= Beginning of Section =

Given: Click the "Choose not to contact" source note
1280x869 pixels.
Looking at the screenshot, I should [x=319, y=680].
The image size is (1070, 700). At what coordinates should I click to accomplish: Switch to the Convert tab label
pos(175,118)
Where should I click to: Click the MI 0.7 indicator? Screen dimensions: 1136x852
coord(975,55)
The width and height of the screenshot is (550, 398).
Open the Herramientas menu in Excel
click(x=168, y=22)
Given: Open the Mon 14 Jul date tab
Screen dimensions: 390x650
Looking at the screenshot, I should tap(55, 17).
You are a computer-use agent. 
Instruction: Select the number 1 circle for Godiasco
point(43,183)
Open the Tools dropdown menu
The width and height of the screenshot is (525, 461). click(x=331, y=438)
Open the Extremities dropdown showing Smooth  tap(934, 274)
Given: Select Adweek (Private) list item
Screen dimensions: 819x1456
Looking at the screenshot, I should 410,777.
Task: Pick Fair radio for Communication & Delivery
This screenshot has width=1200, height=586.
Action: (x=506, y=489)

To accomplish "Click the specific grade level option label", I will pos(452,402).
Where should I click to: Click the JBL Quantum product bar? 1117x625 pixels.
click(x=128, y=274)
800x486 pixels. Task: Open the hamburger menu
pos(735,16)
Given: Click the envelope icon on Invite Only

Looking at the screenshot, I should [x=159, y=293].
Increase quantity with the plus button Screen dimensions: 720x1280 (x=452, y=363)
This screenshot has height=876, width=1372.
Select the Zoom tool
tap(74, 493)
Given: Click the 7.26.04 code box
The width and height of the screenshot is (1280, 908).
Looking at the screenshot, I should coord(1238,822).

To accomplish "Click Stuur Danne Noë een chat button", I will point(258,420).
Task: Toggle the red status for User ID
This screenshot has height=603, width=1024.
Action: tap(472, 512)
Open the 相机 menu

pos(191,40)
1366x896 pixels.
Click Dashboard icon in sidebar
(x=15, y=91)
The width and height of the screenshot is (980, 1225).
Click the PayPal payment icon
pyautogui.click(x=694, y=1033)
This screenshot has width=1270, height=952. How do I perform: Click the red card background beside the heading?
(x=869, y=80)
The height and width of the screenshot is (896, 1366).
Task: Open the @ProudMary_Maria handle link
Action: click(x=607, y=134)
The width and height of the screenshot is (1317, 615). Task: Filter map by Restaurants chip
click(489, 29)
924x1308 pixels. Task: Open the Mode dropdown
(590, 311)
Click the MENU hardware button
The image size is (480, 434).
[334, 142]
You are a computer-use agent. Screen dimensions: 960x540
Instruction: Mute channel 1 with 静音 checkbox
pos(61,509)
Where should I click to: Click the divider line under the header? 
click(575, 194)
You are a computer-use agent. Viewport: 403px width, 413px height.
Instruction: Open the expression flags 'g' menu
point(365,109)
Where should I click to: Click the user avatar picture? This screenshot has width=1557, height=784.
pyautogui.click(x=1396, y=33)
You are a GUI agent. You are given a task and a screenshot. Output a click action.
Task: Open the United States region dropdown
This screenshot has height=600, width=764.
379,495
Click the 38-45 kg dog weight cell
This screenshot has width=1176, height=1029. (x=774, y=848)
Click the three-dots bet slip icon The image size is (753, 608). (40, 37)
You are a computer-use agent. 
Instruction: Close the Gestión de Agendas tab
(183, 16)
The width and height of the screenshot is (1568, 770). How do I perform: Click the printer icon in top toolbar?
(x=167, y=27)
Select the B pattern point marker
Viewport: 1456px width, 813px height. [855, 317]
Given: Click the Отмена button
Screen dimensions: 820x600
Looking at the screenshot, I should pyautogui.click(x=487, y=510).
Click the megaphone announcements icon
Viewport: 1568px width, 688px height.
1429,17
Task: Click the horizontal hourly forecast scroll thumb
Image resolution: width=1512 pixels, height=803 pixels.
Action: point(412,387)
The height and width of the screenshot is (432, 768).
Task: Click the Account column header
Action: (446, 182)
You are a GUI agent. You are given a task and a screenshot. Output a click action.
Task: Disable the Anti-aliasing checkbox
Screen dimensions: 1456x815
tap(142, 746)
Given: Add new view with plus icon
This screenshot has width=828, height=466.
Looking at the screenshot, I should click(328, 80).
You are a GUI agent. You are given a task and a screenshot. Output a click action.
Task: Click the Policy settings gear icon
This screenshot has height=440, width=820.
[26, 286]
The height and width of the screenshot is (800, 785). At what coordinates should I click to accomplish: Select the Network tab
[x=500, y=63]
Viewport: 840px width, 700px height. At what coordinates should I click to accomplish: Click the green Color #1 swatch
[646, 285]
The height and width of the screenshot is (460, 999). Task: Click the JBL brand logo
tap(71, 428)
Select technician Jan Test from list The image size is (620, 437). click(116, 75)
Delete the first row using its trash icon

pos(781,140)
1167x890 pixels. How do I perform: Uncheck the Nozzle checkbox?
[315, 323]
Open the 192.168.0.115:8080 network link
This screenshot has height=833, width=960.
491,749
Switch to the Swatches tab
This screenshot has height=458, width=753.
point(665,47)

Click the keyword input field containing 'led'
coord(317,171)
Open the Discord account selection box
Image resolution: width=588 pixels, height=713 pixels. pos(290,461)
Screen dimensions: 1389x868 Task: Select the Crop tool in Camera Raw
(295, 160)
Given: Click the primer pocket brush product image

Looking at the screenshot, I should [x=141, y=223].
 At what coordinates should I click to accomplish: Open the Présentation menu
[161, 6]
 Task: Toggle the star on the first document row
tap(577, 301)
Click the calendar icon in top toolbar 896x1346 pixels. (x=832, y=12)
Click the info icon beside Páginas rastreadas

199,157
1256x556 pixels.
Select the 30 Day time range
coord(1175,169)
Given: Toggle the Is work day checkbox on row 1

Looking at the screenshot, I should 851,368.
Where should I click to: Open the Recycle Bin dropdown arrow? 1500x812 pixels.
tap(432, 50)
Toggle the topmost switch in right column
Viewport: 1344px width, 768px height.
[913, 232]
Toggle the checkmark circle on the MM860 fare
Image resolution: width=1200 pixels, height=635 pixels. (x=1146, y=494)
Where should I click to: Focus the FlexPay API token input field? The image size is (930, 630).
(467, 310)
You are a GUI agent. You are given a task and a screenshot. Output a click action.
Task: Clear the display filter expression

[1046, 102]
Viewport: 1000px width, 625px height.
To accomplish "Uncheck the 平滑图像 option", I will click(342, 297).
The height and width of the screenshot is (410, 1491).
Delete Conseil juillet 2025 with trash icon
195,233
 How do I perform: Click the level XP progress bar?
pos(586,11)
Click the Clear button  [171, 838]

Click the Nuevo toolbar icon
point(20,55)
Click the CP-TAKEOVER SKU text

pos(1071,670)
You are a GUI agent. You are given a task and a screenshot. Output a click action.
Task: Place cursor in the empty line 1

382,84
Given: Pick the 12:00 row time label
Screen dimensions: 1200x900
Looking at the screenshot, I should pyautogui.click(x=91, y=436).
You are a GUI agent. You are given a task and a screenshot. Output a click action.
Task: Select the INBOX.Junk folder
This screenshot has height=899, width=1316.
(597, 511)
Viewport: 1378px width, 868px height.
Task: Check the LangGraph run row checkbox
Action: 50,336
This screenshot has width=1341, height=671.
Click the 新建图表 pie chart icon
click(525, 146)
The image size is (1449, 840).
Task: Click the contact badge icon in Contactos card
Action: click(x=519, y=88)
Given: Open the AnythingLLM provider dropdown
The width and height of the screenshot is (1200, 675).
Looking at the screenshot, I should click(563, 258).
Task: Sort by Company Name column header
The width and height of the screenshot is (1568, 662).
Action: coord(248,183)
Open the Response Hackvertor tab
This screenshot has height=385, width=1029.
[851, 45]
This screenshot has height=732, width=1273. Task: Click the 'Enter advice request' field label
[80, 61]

= End of Section =

## [EXERCISE]
Show every line of the material that includes the string "Pick".

## [SOLUTION TO THIS TASK]
Task: Pick Fair radio for Communication & Delivery
Given: Pick the 12:00 row time label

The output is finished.